- Exercise instructions:
Look over the lines below. Report each one that includes the string "computer".

- Information given:
_ _ _
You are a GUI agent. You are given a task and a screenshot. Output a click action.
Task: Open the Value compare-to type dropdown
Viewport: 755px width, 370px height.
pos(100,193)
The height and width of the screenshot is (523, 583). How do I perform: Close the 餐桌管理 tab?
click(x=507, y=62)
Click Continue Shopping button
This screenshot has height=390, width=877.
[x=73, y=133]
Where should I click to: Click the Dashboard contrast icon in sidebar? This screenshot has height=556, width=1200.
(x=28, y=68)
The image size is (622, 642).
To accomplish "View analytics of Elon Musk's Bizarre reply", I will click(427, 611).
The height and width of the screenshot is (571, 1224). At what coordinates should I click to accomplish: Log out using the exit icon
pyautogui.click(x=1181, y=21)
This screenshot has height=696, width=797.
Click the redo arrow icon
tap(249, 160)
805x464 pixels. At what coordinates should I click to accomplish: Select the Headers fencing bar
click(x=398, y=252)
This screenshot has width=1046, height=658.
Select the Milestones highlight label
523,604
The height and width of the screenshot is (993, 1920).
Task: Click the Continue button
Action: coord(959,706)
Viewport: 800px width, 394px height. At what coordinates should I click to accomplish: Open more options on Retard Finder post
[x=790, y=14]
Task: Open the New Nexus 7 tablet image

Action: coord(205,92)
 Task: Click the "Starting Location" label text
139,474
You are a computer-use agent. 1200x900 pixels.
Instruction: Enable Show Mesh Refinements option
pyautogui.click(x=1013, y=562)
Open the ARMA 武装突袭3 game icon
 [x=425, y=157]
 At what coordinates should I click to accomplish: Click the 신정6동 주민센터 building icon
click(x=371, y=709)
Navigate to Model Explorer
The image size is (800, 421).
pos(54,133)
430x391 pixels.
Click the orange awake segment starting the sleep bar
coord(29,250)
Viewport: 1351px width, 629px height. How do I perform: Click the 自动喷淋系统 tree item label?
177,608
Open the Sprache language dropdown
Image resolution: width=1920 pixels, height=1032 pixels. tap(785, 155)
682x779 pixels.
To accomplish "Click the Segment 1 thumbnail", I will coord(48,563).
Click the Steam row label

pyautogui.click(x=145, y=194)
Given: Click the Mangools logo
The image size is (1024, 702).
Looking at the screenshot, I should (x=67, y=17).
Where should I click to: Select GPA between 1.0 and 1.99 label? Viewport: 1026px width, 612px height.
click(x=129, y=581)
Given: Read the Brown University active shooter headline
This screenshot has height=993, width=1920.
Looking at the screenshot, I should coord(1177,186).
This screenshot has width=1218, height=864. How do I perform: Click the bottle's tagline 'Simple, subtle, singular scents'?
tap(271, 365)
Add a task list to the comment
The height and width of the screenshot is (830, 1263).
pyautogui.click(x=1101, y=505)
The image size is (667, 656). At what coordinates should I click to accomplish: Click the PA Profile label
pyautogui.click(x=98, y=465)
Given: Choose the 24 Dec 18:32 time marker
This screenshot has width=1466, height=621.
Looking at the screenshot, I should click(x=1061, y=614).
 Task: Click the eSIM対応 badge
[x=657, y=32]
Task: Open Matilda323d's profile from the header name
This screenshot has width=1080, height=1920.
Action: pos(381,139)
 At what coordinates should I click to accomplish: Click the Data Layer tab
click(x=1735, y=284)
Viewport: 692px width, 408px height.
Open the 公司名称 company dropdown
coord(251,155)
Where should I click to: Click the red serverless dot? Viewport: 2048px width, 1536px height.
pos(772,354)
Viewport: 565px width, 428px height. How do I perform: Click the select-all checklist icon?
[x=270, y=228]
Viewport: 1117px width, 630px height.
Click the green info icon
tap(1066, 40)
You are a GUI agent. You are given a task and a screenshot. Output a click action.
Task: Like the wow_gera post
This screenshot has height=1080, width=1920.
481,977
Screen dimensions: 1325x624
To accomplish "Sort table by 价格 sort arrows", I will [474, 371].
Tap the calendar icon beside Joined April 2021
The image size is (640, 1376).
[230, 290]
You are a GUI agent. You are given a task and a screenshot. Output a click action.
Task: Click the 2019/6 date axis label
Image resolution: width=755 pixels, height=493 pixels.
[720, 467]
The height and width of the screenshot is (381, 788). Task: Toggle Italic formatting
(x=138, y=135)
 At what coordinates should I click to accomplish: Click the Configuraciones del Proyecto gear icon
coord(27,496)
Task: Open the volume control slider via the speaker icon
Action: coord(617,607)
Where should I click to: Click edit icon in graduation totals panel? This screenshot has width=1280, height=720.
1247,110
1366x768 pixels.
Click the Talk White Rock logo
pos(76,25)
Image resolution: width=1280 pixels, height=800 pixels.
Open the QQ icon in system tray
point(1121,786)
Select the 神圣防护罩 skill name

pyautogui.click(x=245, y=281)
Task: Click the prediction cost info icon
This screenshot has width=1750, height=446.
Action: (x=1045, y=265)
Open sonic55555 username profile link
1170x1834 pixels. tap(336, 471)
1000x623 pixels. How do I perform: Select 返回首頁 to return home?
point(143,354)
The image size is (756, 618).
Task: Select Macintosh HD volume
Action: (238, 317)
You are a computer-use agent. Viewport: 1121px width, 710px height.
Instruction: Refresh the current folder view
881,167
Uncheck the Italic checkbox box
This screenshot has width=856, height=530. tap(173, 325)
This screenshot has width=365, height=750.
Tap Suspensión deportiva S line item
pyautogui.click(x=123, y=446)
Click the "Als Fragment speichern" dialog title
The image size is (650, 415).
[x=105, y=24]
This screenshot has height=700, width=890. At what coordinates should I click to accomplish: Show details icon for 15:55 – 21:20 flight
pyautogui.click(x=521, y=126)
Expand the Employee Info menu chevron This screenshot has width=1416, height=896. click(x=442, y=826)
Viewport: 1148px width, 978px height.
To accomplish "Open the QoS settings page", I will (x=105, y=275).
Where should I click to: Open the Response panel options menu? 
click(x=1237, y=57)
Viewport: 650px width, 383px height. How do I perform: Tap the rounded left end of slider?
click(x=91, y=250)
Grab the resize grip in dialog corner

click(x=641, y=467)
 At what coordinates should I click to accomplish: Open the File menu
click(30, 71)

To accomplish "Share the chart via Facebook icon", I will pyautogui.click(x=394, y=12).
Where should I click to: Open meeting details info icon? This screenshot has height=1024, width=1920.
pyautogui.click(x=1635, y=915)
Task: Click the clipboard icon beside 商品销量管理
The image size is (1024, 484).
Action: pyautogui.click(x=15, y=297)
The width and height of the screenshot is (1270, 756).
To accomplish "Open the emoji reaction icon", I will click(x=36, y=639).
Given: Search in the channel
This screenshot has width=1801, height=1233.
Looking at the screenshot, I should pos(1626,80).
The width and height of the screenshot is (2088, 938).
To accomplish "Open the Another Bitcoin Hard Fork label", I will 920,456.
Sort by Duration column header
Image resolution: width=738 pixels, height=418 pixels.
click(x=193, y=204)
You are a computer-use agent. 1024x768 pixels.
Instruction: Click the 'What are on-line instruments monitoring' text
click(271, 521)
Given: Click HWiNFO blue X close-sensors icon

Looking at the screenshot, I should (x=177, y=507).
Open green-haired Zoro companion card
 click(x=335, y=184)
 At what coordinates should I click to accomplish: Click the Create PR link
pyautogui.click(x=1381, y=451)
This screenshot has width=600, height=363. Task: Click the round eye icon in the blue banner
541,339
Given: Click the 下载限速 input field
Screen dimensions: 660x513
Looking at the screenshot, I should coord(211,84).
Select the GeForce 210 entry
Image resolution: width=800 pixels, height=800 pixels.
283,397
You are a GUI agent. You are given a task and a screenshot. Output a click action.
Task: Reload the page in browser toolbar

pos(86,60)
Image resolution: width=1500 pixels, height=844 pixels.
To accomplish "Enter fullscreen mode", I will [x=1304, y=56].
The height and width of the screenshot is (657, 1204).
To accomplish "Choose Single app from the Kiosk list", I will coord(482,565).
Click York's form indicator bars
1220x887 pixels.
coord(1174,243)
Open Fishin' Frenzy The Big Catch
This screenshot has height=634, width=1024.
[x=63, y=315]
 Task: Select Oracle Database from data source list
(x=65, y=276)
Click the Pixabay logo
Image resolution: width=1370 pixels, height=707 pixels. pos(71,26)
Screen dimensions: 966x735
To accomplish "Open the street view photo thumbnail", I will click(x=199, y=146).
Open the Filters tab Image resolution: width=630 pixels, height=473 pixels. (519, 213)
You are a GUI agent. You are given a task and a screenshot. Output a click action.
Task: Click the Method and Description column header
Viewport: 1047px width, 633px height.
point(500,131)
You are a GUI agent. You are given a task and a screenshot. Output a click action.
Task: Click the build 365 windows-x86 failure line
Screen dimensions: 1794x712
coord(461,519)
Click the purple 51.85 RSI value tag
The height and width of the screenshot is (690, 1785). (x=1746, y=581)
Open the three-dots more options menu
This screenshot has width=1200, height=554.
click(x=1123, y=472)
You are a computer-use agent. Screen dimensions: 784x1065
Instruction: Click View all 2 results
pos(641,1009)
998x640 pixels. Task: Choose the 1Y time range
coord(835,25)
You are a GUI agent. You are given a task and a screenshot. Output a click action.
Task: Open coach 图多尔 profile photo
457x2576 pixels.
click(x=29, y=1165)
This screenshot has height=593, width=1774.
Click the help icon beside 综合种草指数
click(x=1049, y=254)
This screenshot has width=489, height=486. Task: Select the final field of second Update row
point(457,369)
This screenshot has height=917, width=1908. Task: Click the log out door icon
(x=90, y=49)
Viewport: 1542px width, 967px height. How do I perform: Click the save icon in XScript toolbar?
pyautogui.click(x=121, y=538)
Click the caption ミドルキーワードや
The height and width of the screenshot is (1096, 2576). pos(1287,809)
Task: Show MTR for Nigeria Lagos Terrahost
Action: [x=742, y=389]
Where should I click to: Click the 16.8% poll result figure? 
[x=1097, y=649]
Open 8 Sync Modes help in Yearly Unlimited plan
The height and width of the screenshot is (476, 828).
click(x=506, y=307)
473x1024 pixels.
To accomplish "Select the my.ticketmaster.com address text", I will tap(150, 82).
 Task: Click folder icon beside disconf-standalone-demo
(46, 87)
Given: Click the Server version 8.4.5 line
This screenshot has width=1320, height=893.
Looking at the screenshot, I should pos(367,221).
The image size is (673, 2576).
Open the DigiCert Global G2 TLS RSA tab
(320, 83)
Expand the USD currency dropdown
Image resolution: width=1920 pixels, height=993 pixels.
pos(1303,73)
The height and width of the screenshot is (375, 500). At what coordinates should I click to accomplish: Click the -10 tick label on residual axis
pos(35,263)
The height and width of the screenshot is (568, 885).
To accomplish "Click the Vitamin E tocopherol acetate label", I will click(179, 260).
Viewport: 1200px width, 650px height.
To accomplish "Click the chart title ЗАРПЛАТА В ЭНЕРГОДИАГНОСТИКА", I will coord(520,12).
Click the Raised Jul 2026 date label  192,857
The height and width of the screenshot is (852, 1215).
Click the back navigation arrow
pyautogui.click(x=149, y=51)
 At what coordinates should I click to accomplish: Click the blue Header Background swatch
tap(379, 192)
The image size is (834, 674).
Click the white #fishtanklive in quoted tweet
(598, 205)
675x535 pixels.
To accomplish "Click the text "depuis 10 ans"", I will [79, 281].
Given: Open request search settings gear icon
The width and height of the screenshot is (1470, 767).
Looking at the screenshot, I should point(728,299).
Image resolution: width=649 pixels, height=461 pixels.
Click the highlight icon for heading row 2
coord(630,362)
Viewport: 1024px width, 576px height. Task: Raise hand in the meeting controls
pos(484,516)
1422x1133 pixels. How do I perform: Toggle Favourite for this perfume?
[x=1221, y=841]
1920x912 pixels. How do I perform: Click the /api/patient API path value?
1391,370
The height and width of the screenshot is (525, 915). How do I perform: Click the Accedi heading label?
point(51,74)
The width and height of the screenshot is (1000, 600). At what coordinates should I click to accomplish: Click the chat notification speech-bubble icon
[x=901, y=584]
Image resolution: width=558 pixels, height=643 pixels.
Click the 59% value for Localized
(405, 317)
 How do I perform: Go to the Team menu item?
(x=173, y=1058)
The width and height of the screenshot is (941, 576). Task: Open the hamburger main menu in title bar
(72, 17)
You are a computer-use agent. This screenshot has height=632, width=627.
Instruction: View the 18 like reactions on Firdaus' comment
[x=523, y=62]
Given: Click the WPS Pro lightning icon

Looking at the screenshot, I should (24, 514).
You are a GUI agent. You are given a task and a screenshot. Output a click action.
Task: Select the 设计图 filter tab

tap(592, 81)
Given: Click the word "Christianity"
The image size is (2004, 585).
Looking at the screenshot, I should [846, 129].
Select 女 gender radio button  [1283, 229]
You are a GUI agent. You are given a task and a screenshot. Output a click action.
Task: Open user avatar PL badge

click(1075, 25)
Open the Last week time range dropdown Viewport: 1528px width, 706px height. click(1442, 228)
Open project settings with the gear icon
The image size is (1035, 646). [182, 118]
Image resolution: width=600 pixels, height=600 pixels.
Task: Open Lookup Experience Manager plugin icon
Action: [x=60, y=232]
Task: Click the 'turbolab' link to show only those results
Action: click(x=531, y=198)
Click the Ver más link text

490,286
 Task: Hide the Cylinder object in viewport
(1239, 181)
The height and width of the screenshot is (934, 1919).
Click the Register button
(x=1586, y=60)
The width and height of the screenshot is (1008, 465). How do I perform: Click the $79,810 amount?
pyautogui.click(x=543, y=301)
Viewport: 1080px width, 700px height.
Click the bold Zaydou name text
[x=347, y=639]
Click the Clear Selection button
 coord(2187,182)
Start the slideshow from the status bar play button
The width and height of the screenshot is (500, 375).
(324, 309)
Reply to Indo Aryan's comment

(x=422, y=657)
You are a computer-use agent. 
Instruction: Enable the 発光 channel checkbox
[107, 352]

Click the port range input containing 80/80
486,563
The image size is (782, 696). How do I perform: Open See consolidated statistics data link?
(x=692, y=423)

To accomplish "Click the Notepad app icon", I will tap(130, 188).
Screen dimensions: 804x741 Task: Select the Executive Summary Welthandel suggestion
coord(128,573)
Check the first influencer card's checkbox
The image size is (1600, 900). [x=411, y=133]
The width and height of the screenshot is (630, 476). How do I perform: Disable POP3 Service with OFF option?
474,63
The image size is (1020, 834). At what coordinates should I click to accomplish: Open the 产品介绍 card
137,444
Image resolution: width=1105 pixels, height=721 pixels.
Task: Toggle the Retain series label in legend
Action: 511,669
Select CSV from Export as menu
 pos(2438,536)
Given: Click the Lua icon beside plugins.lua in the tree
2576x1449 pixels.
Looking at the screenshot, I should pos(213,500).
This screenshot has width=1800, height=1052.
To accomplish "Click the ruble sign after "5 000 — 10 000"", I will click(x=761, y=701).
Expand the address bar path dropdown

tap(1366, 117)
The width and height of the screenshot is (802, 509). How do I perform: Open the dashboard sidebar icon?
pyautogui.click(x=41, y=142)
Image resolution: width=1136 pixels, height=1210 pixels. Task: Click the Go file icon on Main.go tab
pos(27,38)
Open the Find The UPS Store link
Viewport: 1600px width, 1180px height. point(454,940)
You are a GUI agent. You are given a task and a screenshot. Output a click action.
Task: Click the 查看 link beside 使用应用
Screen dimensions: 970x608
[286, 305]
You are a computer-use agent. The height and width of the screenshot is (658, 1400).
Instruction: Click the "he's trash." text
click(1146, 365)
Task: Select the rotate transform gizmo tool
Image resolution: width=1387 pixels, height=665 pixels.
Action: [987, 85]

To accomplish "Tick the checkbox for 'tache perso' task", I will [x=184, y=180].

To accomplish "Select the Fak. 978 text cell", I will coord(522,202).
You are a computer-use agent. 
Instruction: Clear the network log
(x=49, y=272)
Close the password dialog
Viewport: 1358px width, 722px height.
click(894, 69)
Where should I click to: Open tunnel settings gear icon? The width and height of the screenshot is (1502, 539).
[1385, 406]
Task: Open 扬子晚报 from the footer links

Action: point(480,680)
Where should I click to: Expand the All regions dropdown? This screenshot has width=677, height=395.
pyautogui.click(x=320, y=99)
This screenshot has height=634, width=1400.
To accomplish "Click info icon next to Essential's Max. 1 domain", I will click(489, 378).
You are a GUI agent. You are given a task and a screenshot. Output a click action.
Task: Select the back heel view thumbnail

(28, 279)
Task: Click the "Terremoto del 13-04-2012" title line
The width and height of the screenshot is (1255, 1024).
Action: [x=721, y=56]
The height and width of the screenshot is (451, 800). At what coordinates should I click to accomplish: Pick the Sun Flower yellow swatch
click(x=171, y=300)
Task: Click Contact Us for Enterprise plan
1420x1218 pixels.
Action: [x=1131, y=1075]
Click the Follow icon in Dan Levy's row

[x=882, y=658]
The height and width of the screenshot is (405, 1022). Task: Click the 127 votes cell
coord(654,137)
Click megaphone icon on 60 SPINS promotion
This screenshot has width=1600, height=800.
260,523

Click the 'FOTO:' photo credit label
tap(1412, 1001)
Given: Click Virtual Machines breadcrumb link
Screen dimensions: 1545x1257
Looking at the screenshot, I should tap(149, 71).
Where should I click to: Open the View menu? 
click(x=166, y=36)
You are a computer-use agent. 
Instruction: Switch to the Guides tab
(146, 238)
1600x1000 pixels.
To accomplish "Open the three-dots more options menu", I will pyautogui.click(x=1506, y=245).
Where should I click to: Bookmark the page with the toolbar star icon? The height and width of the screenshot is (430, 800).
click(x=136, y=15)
_ _ _
- Your response:
You are a computer-use agent. 1200x900 pixels.
You are a computer-use agent. Viewport: 1121px width, 710px height.
You are a computer-use agent. 1024x768 pixels.
You are a computer-use agent. Screen dimensions: 784x1065
You are a computer-use agent. This screenshot has height=632, width=627.
You are a computer-use agent. 
You are a computer-use agent. The height and width of the screenshot is (658, 1400).
You are a computer-use agent. 
You are a computer-use agent. 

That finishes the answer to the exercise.